Sunak tempered this with a touch of optimism. He noted that the greatest life-transforming breakthroughs often happen at moments of greatest danger, and so we had rhapsodies about the far reaching consequences of AI (he still wants that tech bro job). Brexit's dubious "freedoms" were talked up, as were export figures and Britain's reputation as a world leader in innovation. He went on with more pig iron production figures, and how fantastic the Tories were in completing the last five year plan in four years. Or some such rubbish. By the end he was pleading with his audience that you can't judge the last 14 years by 49 days of madness.

What was the purpose of this? To draw a sharp contrast between the sensiblism of the Conservatives and the danger of Labour. They've "had 14 years to come up with some new ideas", but there aren't any. Keir Starmer will say and so anything to get into office, and if he does the "tough decisions" will get ducked and the country pitched into great danger. Several members of the shadow cabinet voted against nuclear weapons, and they want to abandon the Rwanda scheme which, acting as a deterrent, will save thousands of lives. Starmer and friends act more like a pressure group than a government-in-waiting. And on Sunak went, encouraged by the friendly press pack who invited the Prime Minister to elaborate his attacks on Labour further.

It is pretty desperate. Apart from the most unhinged sections of our rulers (such as the Telegraph, who are convinced Starmer's about to bring back the militant trade unionism of the 1970s), British capital in general are pretty chill about what Labour are offering. Rachel Reeves's promises to not spend anything, Wes Streeting's message that the NHS (and by extension, the state) will be offering profitable opportunities underwritten by government money, and more recently the dilution of an already watered down set of promises on workers' rights are winning over the big money backers. Now that the Tories are out for the count, capital has entered into its episodic partnership with the so-called party of labour seeing as their usual client party are no longer a viable conduit for their interests.
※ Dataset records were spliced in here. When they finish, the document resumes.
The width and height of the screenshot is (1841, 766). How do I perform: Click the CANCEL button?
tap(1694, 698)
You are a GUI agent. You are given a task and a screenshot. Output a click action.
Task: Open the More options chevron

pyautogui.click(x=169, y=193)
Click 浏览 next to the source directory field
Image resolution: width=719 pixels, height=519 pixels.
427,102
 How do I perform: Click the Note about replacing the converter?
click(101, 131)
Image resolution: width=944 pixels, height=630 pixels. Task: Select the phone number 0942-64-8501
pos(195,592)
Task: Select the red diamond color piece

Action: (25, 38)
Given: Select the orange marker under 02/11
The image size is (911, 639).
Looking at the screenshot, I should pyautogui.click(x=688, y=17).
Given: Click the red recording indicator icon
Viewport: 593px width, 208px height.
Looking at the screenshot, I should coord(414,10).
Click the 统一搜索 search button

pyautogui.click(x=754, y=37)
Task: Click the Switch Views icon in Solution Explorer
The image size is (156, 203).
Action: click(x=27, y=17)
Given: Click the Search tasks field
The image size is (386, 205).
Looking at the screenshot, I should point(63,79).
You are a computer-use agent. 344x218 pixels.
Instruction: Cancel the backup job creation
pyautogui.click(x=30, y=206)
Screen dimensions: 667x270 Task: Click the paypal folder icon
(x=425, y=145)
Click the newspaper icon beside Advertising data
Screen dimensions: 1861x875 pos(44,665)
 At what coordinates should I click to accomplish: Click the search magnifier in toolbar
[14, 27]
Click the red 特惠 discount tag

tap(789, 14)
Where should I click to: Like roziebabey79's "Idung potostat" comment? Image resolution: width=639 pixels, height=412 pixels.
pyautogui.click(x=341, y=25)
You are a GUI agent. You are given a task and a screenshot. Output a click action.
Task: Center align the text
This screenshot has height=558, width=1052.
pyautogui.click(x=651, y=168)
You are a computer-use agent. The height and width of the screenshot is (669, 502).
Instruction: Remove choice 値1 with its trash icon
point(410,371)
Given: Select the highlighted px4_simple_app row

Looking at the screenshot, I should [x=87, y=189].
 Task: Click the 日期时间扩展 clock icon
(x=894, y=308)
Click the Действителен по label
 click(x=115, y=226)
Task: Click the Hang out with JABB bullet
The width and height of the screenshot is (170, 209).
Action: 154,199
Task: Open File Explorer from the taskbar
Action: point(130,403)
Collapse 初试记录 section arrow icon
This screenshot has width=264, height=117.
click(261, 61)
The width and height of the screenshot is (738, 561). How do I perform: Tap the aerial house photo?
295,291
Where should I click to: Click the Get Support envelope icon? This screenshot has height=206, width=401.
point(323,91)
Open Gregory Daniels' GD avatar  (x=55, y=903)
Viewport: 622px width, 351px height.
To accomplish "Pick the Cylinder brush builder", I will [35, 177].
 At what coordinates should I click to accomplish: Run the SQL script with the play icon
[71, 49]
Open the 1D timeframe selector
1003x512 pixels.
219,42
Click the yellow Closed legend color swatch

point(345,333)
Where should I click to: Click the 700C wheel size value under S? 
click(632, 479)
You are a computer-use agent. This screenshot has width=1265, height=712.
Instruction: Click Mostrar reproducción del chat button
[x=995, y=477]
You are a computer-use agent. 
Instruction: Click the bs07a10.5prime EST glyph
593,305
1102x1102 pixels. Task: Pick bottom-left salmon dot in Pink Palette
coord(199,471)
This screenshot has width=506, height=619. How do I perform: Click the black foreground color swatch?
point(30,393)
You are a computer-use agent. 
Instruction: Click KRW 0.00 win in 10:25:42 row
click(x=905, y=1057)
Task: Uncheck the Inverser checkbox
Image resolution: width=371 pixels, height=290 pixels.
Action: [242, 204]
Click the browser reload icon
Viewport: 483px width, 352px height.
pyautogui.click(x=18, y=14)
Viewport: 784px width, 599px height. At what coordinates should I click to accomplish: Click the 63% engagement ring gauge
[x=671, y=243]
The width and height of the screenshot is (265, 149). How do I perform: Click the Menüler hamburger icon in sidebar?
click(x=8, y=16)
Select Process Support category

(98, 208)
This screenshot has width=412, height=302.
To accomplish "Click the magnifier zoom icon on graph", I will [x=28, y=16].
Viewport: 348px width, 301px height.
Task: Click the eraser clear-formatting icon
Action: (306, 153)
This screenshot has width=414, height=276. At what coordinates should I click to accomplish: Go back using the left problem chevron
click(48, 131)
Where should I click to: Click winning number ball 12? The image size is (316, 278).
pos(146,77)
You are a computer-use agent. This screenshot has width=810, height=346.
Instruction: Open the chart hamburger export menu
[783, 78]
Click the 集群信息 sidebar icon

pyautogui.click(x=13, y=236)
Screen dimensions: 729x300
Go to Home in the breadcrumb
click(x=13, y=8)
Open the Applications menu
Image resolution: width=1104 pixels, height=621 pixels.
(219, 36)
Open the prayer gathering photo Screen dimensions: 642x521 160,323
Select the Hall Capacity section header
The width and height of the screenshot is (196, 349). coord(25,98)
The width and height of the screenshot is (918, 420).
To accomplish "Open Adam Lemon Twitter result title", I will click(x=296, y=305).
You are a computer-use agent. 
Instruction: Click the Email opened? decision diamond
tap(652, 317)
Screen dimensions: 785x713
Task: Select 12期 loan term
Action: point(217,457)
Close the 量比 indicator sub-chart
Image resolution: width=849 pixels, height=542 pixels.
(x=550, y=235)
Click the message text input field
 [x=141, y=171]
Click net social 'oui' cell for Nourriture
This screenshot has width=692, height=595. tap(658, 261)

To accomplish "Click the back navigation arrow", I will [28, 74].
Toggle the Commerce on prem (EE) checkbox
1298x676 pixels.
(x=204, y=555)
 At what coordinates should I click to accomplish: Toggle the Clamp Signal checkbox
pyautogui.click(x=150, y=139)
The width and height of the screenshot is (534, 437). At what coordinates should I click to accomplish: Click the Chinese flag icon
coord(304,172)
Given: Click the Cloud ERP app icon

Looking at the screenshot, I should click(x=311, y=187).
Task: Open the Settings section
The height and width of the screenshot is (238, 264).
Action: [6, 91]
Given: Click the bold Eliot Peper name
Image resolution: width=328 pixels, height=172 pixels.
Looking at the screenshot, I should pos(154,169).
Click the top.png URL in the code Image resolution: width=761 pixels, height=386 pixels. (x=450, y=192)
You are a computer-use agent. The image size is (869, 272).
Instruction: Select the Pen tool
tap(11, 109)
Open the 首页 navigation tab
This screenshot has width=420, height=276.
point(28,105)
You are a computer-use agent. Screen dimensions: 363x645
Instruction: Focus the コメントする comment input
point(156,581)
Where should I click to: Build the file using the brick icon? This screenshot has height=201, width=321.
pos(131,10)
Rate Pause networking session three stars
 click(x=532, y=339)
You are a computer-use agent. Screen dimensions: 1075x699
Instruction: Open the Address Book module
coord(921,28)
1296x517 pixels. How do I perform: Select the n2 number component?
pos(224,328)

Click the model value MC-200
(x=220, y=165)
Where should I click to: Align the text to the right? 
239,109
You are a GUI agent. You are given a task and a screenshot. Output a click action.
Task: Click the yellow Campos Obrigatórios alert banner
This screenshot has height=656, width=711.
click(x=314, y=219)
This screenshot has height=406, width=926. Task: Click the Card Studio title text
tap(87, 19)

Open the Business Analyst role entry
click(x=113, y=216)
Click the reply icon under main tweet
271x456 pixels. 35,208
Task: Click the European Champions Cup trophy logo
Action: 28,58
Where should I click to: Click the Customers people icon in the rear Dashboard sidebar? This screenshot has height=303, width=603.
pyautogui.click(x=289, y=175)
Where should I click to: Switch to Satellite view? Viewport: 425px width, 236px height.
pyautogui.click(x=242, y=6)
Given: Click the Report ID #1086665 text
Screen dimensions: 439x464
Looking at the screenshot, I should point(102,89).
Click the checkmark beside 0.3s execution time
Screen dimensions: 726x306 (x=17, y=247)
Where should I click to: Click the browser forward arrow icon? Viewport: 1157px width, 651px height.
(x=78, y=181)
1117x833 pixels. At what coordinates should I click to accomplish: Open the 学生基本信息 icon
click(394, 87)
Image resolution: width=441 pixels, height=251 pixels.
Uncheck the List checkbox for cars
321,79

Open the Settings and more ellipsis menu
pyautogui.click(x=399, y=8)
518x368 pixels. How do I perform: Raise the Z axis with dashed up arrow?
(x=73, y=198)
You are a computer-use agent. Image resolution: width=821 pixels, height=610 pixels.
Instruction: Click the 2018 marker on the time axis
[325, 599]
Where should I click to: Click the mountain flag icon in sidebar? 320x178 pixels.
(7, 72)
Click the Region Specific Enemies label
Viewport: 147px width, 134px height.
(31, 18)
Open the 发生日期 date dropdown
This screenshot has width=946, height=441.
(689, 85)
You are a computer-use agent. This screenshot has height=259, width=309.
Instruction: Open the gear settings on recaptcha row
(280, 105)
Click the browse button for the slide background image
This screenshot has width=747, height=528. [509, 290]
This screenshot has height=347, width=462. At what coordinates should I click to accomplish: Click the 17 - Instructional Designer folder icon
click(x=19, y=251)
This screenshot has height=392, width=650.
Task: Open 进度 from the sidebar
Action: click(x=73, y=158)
But for Sunak, he and all the Tory strategists know that fear is what pump primes their base. They're hoping the name-checking of all the existential threats will wake the base up so it stops flirting with Reform and unite behind the Tories to stop the coming electoral defeat from being a historic cataclysm. Unfortunately for him, no matter how blood-curdling the warnings, the Tories under his watch have done such a great job of dissociating themselves from the aspirations and interests of the electorate at large, from its support among the professional/managerial base to the Tory-leaning sections of the middle class and working class, the petit bourgeoisie, and even big business, no amount of the tried and trusted doom mongering will save them. Especially when what these layers fear the most is not Starmer, but another four or five years of "their" party in charge.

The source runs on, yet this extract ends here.